**THE PROBLEM**:
Where a line below holds the string "agent", copy that line.

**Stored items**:
Start of Block
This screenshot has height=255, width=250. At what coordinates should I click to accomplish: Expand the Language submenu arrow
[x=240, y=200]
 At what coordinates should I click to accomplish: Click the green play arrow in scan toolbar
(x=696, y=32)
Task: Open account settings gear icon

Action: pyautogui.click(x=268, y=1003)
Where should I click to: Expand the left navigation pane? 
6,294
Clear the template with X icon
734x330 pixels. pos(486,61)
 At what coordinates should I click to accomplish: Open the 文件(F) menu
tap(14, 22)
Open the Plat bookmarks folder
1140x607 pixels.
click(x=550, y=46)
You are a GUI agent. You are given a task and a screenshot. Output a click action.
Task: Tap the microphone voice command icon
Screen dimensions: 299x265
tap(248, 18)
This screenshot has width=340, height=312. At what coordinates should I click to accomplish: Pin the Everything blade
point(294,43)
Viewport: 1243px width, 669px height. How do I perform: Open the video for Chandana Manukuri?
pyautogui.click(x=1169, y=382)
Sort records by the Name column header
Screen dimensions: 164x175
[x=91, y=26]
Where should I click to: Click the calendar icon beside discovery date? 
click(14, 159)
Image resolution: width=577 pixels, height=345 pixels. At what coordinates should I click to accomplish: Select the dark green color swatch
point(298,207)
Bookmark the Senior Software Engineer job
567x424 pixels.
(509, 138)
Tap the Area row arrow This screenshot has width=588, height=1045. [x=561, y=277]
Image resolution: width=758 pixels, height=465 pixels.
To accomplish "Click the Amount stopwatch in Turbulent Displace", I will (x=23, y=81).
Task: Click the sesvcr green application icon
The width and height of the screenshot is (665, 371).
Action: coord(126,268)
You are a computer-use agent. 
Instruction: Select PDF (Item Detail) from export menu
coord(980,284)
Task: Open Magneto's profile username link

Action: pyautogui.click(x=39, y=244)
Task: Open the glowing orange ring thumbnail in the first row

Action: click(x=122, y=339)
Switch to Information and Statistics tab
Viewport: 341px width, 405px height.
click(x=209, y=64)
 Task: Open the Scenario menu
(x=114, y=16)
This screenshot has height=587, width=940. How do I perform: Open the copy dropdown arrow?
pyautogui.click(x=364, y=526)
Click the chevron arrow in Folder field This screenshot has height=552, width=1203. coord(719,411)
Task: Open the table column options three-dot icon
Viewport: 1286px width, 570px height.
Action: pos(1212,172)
End of Block
**TASK ANSWER**:
You are a GUI agent. You are given a task and a screenshot. Output a click action.
You are a computer-use agent. 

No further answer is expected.